Your objective:
Only lines containing "will" are wanted from the data below. Copy those lines.

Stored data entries
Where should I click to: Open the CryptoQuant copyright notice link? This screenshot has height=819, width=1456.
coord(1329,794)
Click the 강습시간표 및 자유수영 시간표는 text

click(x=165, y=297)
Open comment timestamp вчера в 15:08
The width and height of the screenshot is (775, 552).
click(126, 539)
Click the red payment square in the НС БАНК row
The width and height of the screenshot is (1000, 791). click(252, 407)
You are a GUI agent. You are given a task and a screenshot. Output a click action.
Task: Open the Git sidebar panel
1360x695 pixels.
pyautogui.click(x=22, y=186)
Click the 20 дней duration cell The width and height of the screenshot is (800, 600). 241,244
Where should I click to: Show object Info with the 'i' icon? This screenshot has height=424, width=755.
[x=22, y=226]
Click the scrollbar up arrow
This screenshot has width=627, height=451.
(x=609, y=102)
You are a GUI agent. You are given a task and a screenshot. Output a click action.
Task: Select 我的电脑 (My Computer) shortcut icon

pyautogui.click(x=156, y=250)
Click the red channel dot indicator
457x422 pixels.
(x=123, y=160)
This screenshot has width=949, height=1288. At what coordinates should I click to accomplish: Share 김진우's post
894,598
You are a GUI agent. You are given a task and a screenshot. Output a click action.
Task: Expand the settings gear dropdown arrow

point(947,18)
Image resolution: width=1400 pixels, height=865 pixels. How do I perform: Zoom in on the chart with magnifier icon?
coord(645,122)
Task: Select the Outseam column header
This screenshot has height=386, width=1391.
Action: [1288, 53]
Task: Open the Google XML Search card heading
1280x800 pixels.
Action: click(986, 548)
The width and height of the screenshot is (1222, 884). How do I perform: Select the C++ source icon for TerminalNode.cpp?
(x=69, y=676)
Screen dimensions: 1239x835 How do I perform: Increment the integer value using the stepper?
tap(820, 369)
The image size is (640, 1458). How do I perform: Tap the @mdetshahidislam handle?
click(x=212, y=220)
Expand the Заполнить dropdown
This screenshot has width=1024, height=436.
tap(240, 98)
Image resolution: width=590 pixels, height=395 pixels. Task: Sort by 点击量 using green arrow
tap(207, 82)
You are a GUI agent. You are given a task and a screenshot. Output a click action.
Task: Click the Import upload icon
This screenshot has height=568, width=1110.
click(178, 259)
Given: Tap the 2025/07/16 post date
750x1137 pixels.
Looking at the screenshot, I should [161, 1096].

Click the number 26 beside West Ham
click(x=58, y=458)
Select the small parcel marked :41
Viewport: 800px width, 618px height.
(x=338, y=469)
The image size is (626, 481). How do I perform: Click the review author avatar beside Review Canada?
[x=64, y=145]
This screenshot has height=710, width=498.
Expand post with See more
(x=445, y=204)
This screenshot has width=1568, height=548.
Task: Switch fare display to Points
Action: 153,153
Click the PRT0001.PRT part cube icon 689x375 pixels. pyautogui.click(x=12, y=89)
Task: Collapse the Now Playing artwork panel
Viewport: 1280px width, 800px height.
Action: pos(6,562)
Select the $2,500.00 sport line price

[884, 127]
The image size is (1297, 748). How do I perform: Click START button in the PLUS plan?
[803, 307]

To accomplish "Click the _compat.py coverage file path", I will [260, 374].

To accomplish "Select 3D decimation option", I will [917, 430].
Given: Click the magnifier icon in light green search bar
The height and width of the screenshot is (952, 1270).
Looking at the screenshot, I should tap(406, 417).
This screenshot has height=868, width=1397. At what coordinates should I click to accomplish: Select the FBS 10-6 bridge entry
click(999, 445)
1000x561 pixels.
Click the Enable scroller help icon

Result for this exercise:
To accomplish "Click the _compat.py coverage file path", I will [260, 374].
To accomplish "Select 3D decimation option", I will [917, 430].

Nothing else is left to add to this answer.